Rewrite all of the records below, replacing every "GUI agent" with "interface agent" and leaving everything else unchanged.

◆ ◆ ◆

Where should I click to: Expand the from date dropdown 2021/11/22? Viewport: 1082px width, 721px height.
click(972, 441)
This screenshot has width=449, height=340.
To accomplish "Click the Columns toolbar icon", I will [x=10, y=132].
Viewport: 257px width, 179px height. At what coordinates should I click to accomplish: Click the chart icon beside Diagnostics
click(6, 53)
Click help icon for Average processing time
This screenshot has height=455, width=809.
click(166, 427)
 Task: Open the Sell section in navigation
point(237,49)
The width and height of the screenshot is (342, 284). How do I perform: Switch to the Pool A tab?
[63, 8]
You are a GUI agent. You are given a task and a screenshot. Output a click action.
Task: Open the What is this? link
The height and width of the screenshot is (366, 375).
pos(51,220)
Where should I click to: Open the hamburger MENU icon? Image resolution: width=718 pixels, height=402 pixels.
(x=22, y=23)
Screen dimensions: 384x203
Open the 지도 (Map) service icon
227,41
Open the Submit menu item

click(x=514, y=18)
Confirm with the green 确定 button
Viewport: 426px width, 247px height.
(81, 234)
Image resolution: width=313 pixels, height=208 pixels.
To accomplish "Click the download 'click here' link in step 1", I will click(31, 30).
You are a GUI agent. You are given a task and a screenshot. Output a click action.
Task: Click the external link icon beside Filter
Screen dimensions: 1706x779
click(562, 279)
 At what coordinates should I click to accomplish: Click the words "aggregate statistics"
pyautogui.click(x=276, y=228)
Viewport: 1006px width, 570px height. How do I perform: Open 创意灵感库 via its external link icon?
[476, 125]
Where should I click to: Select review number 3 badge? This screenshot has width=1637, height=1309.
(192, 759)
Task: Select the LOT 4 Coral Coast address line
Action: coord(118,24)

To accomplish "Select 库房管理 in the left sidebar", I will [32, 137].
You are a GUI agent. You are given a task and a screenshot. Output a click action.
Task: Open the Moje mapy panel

◆ ◆ ◆

#### [RESPONSE TO THIS EXERCISE]
Where should I click to: Expand the from date dropdown 2021/11/22? Viewport: 1082px width, 721px height.
click(972, 441)
This screenshot has width=449, height=340.
To accomplish "Click the Columns toolbar icon", I will [x=10, y=132].
Viewport: 257px width, 179px height. At what coordinates should I click to accomplish: Click the chart icon beside Diagnostics
click(6, 53)
Click help icon for Average processing time
This screenshot has height=455, width=809.
click(166, 427)
 Task: Open the Sell section in navigation
point(237,49)
The width and height of the screenshot is (342, 284). How do I perform: Switch to the Pool A tab?
[63, 8]
You are a interface agent. You are given a task and a screenshot. Output a click action.
Task: Open the What is this? link
The height and width of the screenshot is (366, 375).
pos(51,220)
Where should I click to: Open the hamburger MENU icon? Image resolution: width=718 pixels, height=402 pixels.
(x=22, y=23)
Screen dimensions: 384x203
Open the 지도 (Map) service icon
227,41
Open the Submit menu item

click(x=514, y=18)
Confirm with the green 确定 button
Viewport: 426px width, 247px height.
(81, 234)
Image resolution: width=313 pixels, height=208 pixels.
To accomplish "Click the download 'click here' link in step 1", I will click(31, 30).
You are a interface agent. You are given a task and a screenshot. Output a click action.
Task: Click the external link icon beside Filter
Screen dimensions: 1706x779
click(562, 279)
 At what coordinates should I click to accomplish: Click the words "aggregate statistics"
pyautogui.click(x=276, y=228)
Viewport: 1006px width, 570px height. How do I perform: Open 创意灵感库 via its external link icon?
[476, 125]
Where should I click to: Select review number 3 badge? This screenshot has width=1637, height=1309.
(192, 759)
Task: Select the LOT 4 Coral Coast address line
Action: coord(118,24)

To accomplish "Select 库房管理 in the left sidebar", I will [32, 137].
You are a interface agent. You are given a task and a screenshot. Output a click action.
Task: Open the Moje mapy panel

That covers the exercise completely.